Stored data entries
-------------------------

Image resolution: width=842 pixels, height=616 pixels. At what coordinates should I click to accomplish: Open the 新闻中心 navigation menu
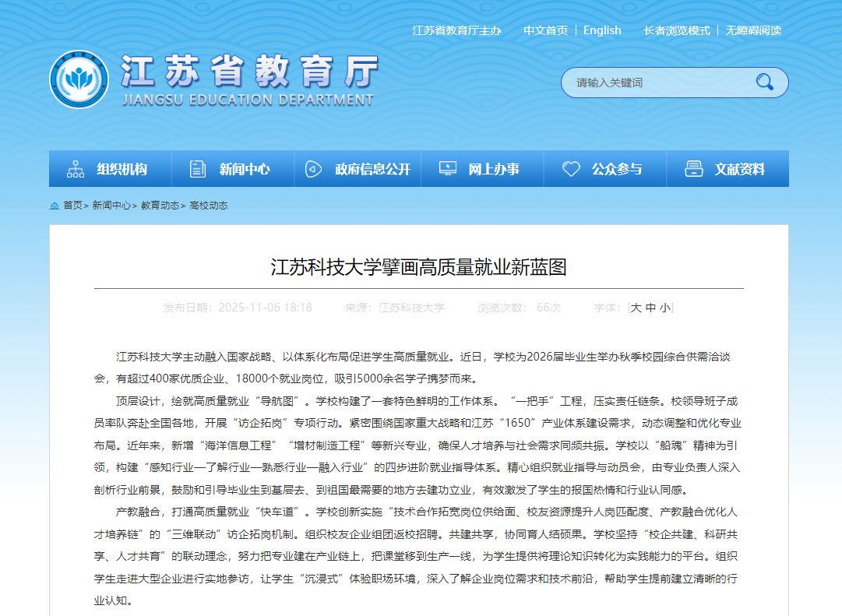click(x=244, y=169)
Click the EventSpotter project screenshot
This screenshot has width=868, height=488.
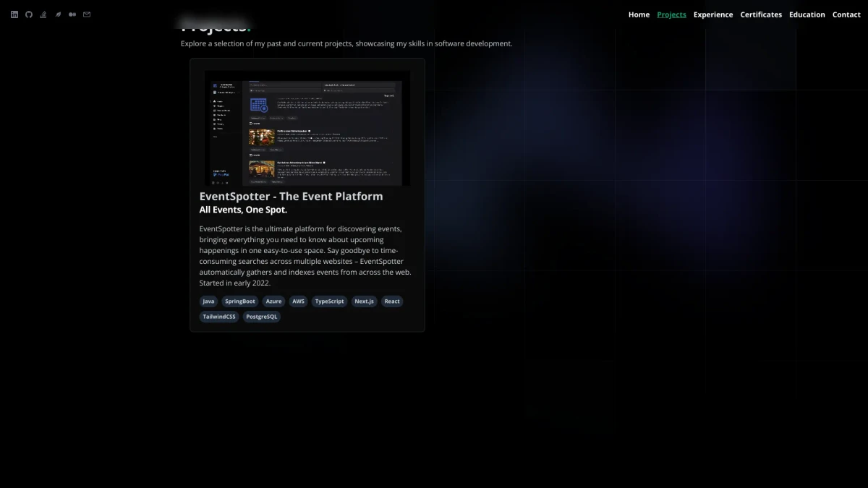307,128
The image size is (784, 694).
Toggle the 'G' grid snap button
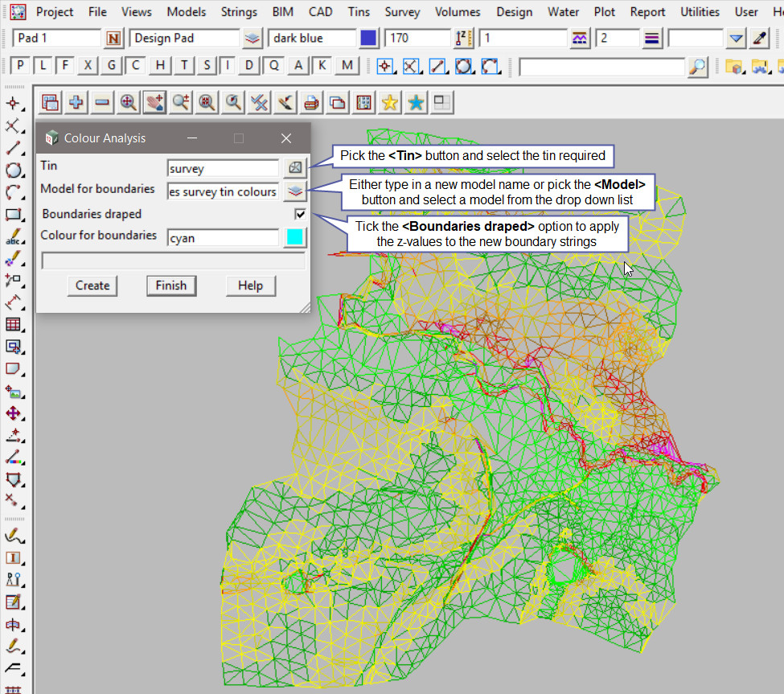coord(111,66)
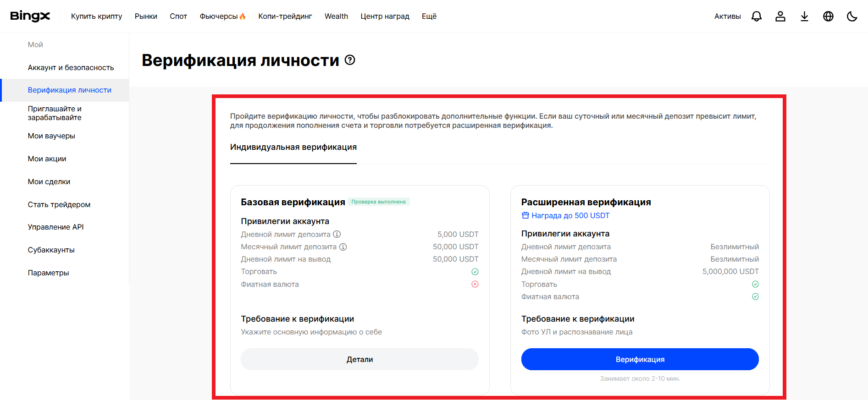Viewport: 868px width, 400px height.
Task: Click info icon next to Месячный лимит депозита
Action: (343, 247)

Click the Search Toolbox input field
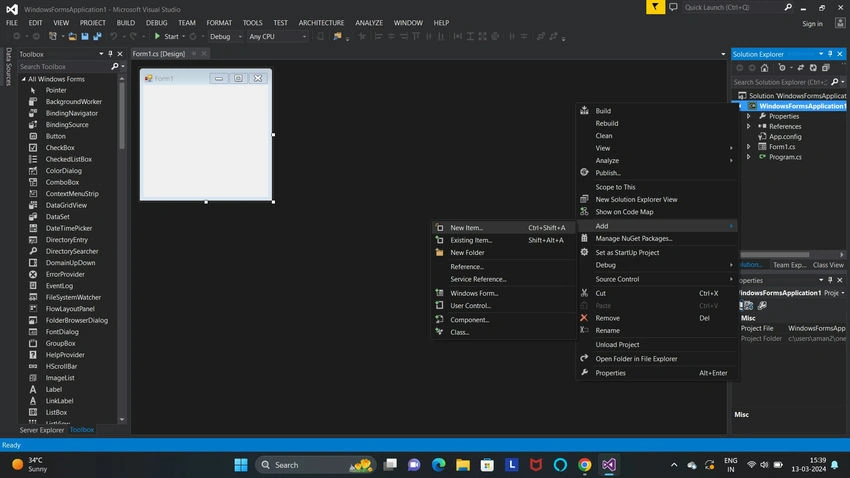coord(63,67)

-------------------------

**WORK REQUIRED:**
Your answer must be the lines from the one containing "The image size is (784, 694)." through the last line of the records, both included, written out exactly and without pictures.

**SOLVED EXERCISE:**
The image size is (784, 694).
Toggle the 'G' grid snap button
coord(111,66)
Viewport: 868px width, 400px height.
Task: Click info icon next to Месячный лимит депозита
Action: (343, 247)

Click the Search Toolbox input field
coord(63,67)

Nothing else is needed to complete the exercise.